### [REQUIRED ACTION]
Copy exactly. Begin at the line containing "Switch to 图片 image results tab" and stop at the last line of the entries, omitting any pictures.

++++ EXCERPTED RECORDS ++++

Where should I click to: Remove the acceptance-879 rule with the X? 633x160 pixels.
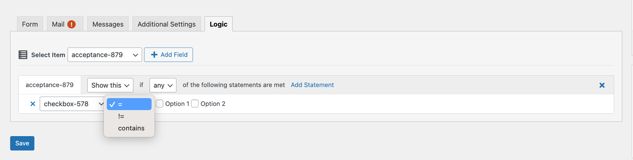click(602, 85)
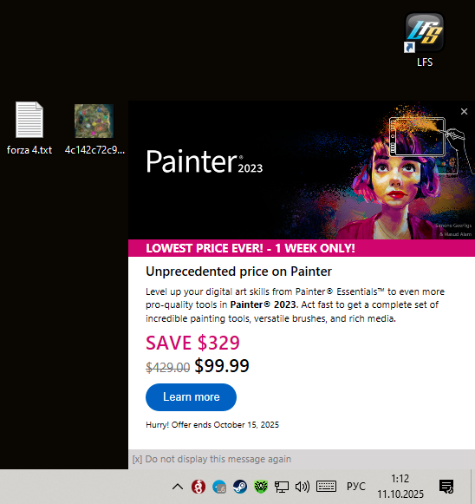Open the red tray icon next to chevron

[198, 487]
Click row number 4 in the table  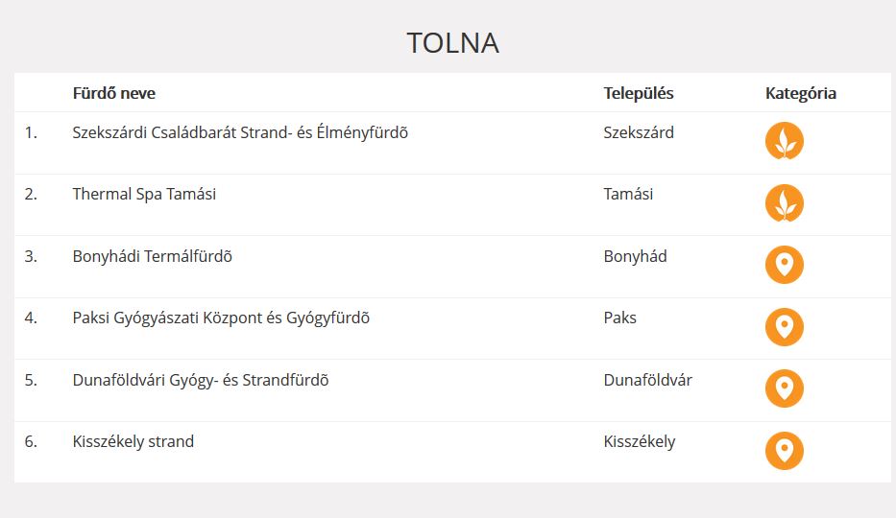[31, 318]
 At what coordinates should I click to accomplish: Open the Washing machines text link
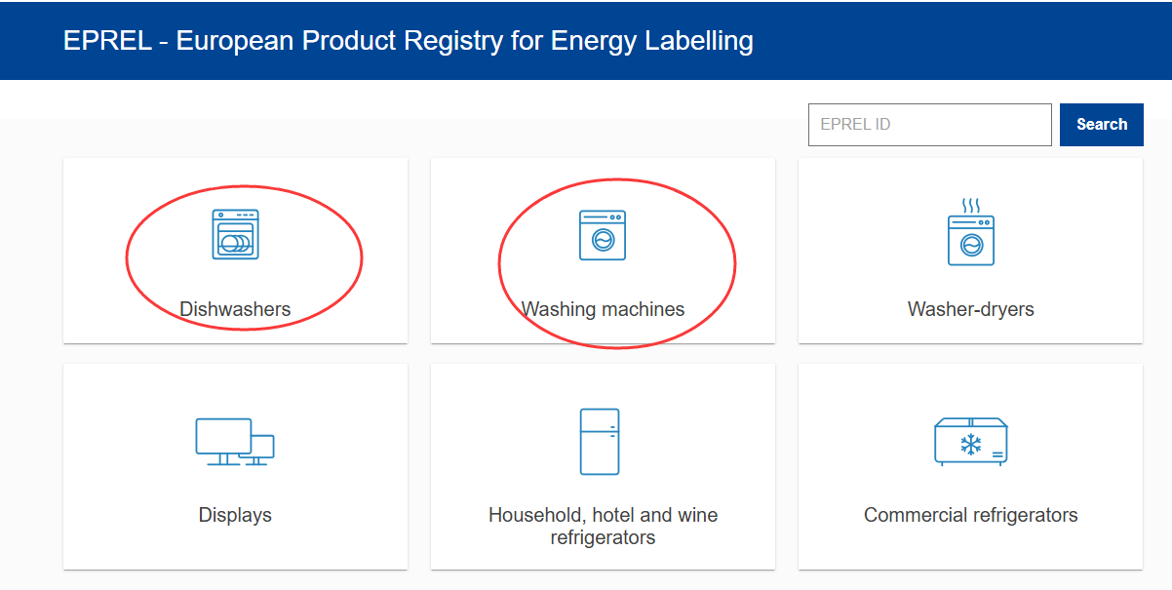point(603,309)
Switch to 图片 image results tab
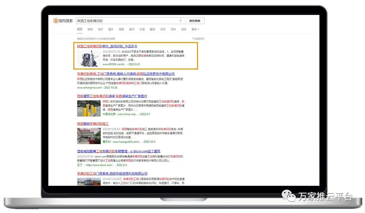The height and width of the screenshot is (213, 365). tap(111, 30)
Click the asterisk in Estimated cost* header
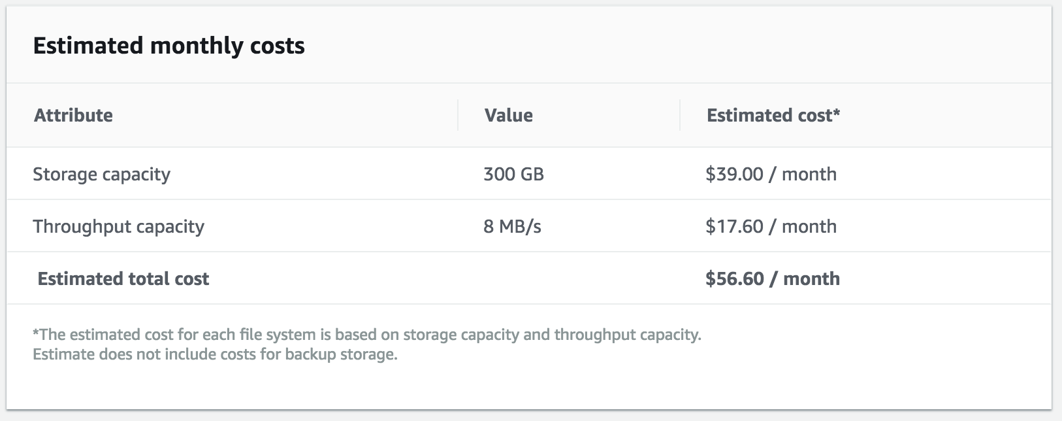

++++

### [RESPONSE TO THE TASK]
Switch to 图片 image results tab
The height and width of the screenshot is (213, 365). tap(111, 30)
Click the asterisk in Estimated cost* header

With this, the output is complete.